Nyeri is expected to plant a total of 250 million trees within the same period. “Each county is to plant 250 million trees in ten years and there is no turning back. This is a presidential decree and it must be followed to the latter. This area (Gathiuru) used to be a Mau Mau operational area but has now been cleared of all vegetation. I want to commend the President for this noble idea (national growing day) since we were headed in the wrong direction where our forests were soon going to be extinct,” she said.

 She turned down a request by area MCA Charity Wangui to allow locals to cultivate in the rehabilitated land while taking care of the trees, warning that doing so would defeat the very purpose of conserving the area.

“I personally cannot allow a request by area MCA Charity Wangui to allow farmers back into this piece of land because this is a natural forest. The ecosystem is not just the trees but includes what is inside including the fauna and flora and we are not supposed to touch anything. The issue of the Shamba system applies in plantations but natural forests must be conserved,” underscored the CS.

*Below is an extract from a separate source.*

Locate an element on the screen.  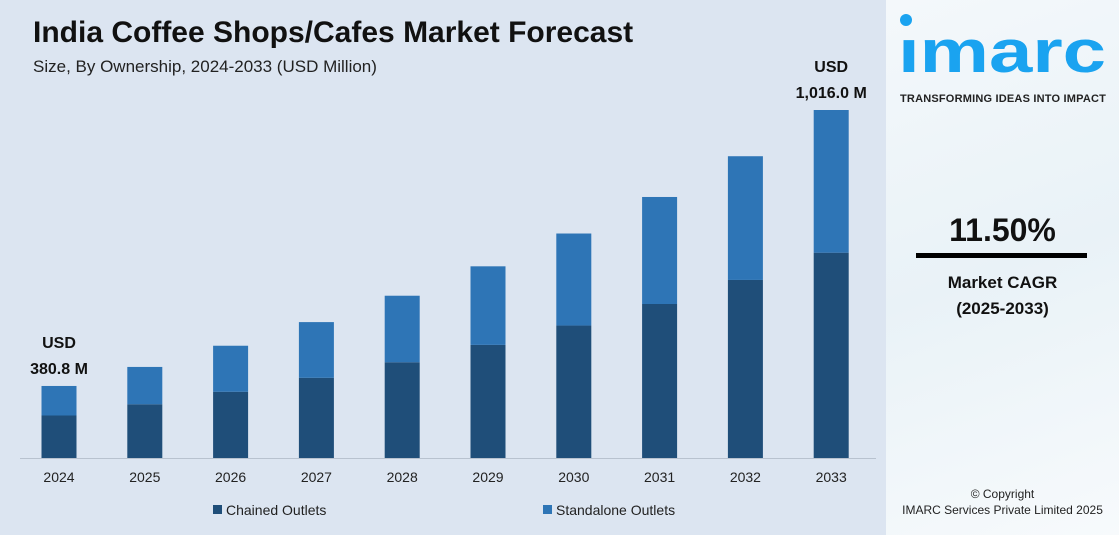
x-tick-label: 2028 is located at coordinates (402, 477).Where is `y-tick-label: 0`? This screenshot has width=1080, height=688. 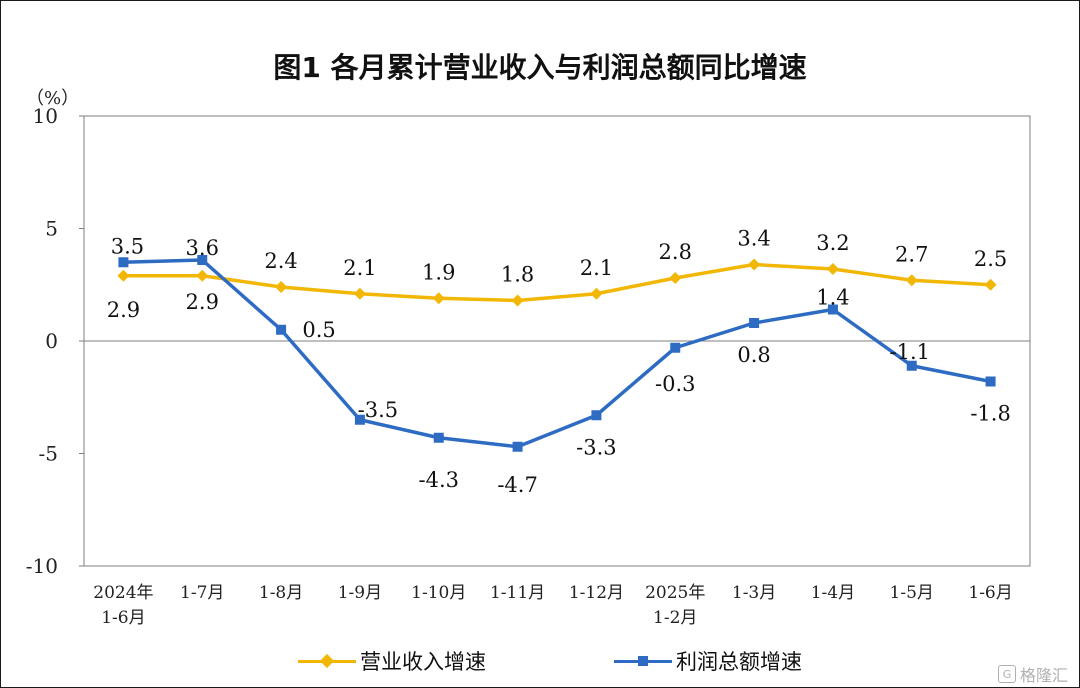 y-tick-label: 0 is located at coordinates (52, 341).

 The government intends to plant 500 million tree seedlings during the nationwide tree-planting exercise by the end of today.

Ruto was to lead the national tree planting event at the Kiu Wetlands in Makueni, with similar exercises planned across the 47 counties.

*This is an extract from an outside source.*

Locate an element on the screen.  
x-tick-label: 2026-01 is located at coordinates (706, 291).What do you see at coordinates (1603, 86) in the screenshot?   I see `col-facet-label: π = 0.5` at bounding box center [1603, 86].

As part of its greening and restoration efforts, the Head of State has pledged that the government would secure and protect public forests, and rehabilitate and restore all degraded water towers and other forest ecosystems across the country.

The Kenya Forest Service is targeting to plant a total of 10.6 million trees under the Jaza Miti Initiative which was launched by President Ruto in November last year.

 Last week, County Ecosystem Conservator Moses Wahome told KNA they were targeting farmers and public institutions to attain the target while taking advantage of the ongoing rainy season.  

So far, KFS has managed to distribute at least 5.5 million tree seedlings to farmers, schools, churches and local community-based groups for planting since November last year following Dr Ruto’s drive for the country to plant 15 billion tree seedlings within a decade.

“Our target for Nyeri is 10.6 million trees for the next five years and those are the seedlings that I have been given to raise and it should be in tandem with what we will actually plant. By now, we have planted 5.5 million trees since the start of the Jaza Miti program around November,” said Wahome.

The Jaza Miti initiative is a presidential directive in which Safaricom in collaboration with the Ministry of Environment and Climate Change and Forest alongside other State ministries came up with an ambitious nationwide drive to plant 15 billion trees by 2032.

The proponents have also come up with an App dubbed ‘JazaMiti’ available on Google Play Store and iPhone Operating System (IOS).

The App facilitates and enhances tree planting programmes by allowing users to select suitable tree species for planting based on their location, document trees growth over time in a bid to aid the fight against Climate Change.

According to the National Forest Resources Assessment Report, the country’s forest cover stands at 8.83 per cent.

 Nyeri County has three times the nationally recommended 10 per cent forest cover and a tree cover of 45.17 per cent.

Forest plantations currently cover at least 335,000 acres in all gazetted reserves of Kenya including the Mount Kenya, Aberdare, Mau Forest Complex, Cherangani Hills and Mt. 

Also present during today’s event Nyeri were Mutahi Kahiga, Central Regional Commissioner Fredrick Shisia, County Commissioner Pius Murugu, Kieni legislator Wainaina Njoroge Cieni and a host of heads of departments and staff from national government ministries and state agencies.